Fyodor Dostoyevsky once wrote that ‘the degree of civilization in a society can be judged by entering its prisons.’ In this sense, Exporting the American Prison offers a double perspective: not only does de Dardel’s book take us through the Colombian carceral system, but it also brilliantly unveils the relationship of the latter with its US counterpart. The book reveals an unexplored aspect of the ‘Colombian Plan,’ namely the exportation of the US prison model, which followed an agreement between the Colombian and the US governments set up with the objective of defeating drug trafficking. In her book, de Dardel focuses on three main questions: Through which circuits, actors and institutions is the US prison model exported worldwide? Under which modalities and geo-political stakes have this model transferred to Colombia? How did the detainees react to the implementation of the new architectural and disciplinary standards?

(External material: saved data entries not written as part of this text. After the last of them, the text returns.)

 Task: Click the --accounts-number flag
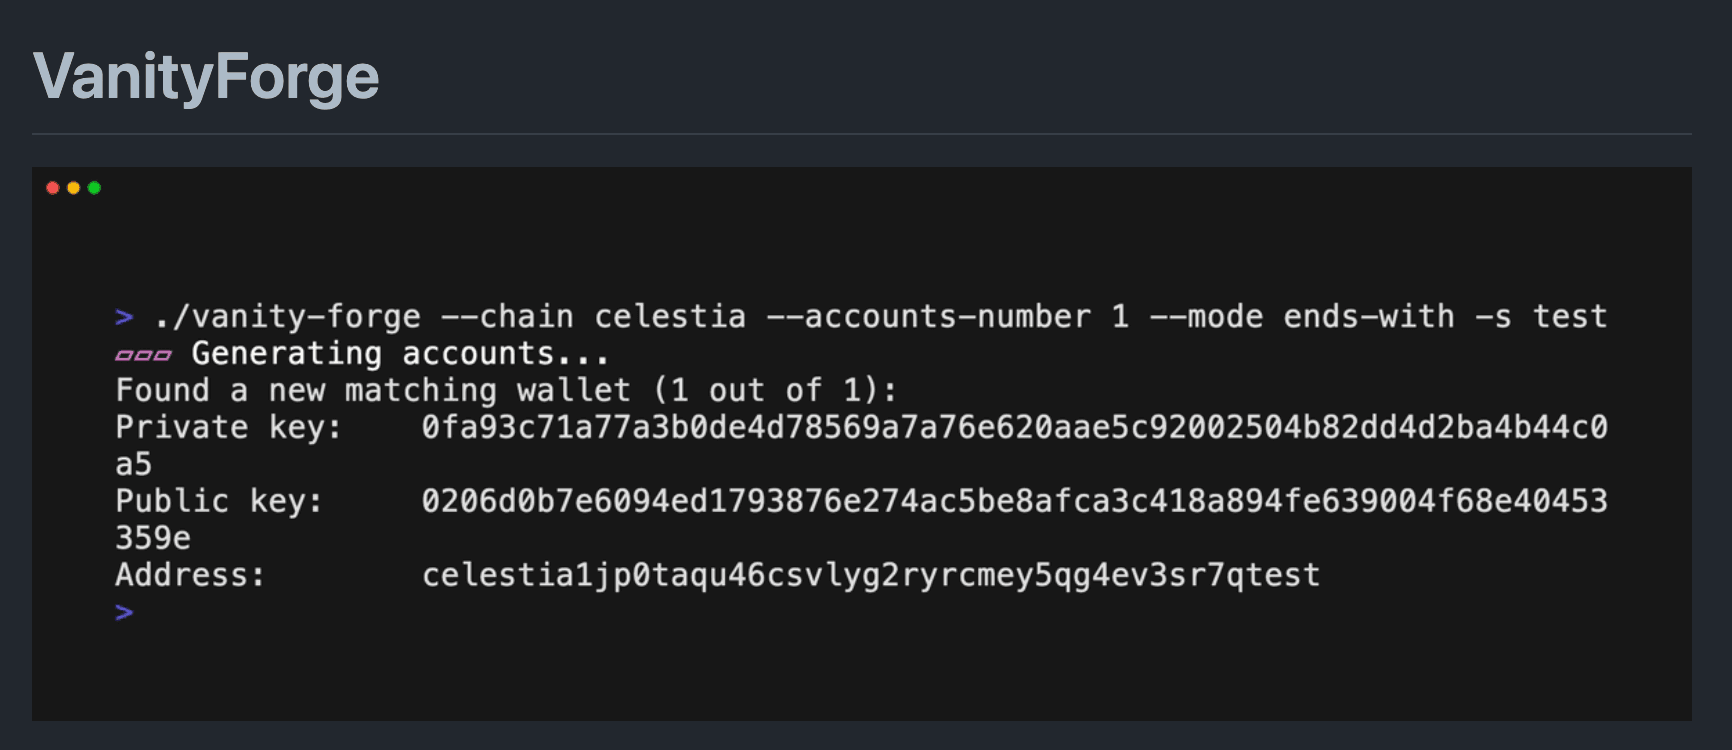(927, 317)
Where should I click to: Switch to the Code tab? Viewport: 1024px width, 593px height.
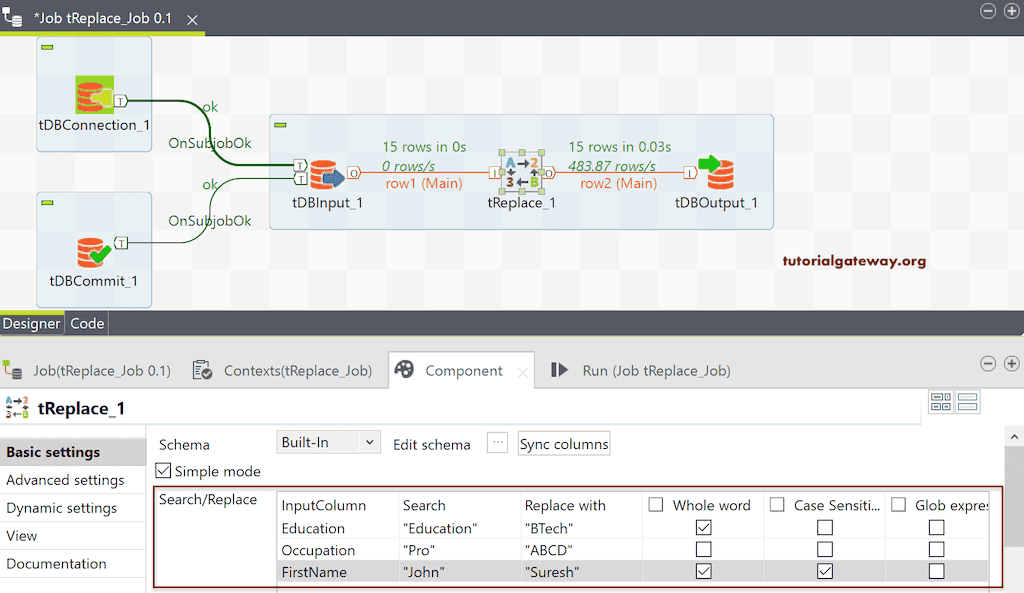[x=86, y=323]
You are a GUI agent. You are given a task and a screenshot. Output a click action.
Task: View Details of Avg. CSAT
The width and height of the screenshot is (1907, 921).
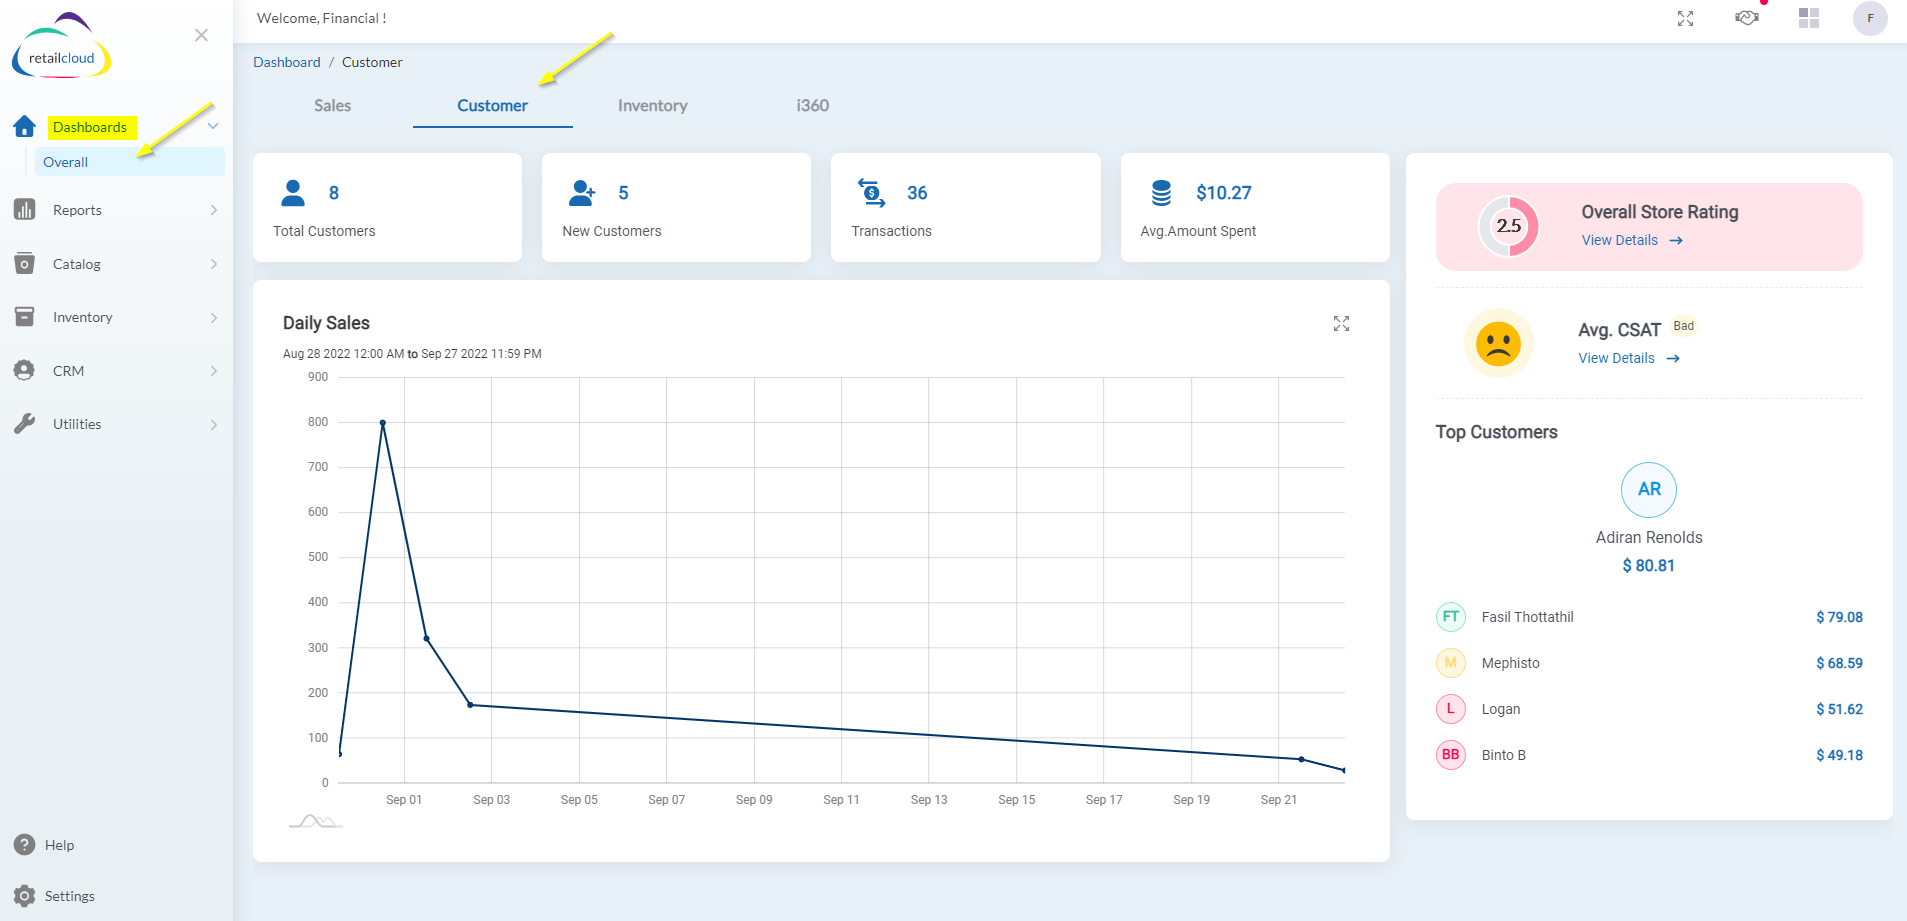pos(1629,358)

Over a two-year period, the geographer visited twenty prisons all over Colombia: ten that operate according to the ‘old’ Colombian model known as criolla prisons, and ten that follow the carceral model stemming from US exportation. Thanks to her engagement within a Colombian NGO working with political prisoners, de Dardel was able to approach the world behind bars intimately, establishing relationships of trust with many prisoners. As a result, she gained a deeper understanding of the practices and the logic that bind female and male detainees and guards together in such a difficult environment. De Dardel provides the reader with an exhaustive picture of how the US model has been implanted, as her interviews and observations range in space and time. Her interviews were with mostly political Colombian prisoners, guards and other supervisors of the different institutions, as well as with US architects and entrepreneurs of the US carceral industry.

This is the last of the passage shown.